### Aim of the task
Every record here needs to be retyped exactly.

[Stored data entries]
★ ★ ★ ★ ★
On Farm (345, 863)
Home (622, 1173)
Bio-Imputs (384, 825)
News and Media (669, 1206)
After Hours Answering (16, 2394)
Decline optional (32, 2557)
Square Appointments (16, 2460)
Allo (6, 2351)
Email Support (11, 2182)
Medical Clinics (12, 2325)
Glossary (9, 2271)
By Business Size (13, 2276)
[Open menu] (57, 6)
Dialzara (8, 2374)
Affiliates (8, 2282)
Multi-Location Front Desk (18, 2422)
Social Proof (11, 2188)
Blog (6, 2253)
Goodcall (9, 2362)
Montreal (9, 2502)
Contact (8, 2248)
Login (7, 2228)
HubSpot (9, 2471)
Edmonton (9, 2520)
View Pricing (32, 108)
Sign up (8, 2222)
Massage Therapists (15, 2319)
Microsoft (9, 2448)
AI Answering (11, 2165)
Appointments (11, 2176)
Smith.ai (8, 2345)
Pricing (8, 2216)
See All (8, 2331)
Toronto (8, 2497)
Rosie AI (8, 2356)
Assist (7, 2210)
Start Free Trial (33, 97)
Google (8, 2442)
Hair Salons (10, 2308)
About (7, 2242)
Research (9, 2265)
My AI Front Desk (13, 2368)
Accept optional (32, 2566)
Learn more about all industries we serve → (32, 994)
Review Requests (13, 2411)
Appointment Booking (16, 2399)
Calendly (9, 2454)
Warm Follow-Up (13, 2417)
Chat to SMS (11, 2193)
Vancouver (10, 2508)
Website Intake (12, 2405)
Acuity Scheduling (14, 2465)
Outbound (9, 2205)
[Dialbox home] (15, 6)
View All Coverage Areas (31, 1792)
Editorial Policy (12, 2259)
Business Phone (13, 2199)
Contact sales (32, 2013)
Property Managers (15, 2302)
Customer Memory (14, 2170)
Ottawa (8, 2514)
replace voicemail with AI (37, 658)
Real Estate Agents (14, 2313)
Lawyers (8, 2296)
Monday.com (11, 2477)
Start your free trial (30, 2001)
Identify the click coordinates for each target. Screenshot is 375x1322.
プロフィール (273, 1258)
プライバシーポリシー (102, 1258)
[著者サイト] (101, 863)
★ ★ ★ ★ ★
### Response to this exercise
On Farm (345, 863)
Home (622, 1173)
Bio-Imputs (384, 825)
News and Media (669, 1206)
After Hours Answering (16, 2394)
Decline optional (32, 2557)
Square Appointments (16, 2460)
Allo (6, 2351)
Email Support (11, 2182)
Medical Clinics (12, 2325)
Glossary (9, 2271)
By Business Size (13, 2276)
[Open menu] (57, 6)
Dialzara (8, 2374)
Affiliates (8, 2282)
Multi-Location Front Desk (18, 2422)
Social Proof (11, 2188)
Blog (6, 2253)
Goodcall (9, 2362)
Montreal (9, 2502)
Contact (8, 2248)
Login (7, 2228)
HubSpot (9, 2471)
Edmonton (9, 2520)
View Pricing (32, 108)
Sign up (8, 2222)
Massage Therapists (15, 2319)
Microsoft (9, 2448)
AI Answering (11, 2165)
Appointments (11, 2176)
Smith.ai (8, 2345)
Pricing (8, 2216)
See All (8, 2331)
Toronto (8, 2497)
Rosie AI (8, 2356)
Assist (7, 2210)
Start Free Trial (33, 97)
Google (8, 2442)
Hair Salons (10, 2308)
About (7, 2242)
Research (9, 2265)
My AI Front Desk (13, 2368)
Accept optional (32, 2566)
Learn more about all industries we serve → (32, 994)
Review Requests (13, 2411)
Appointment Booking (16, 2399)
Calendly (9, 2454)
Warm Follow-Up (13, 2417)
Chat to SMS (11, 2193)
Vancouver (10, 2508)
Website Intake (12, 2405)
Acuity Scheduling (14, 2465)
Outbound (9, 2205)
[Dialbox home] (15, 6)
View All Coverage Areas (31, 1792)
Editorial Policy (12, 2259)
Business Phone (13, 2199)
Contact sales (32, 2013)
Property Managers (15, 2302)
Customer Memory (14, 2170)
Ottawa (8, 2514)
replace voicemail with AI (37, 658)
Real Estate Agents (14, 2313)
Lawyers (8, 2296)
Monday.com (11, 2477)
Start your free trial (30, 2001)
Identify the click coordinates for each target. Screenshot is 375x1322.
プロフィール (273, 1258)
プライバシーポリシー (102, 1258)
[著者サイト] (101, 863)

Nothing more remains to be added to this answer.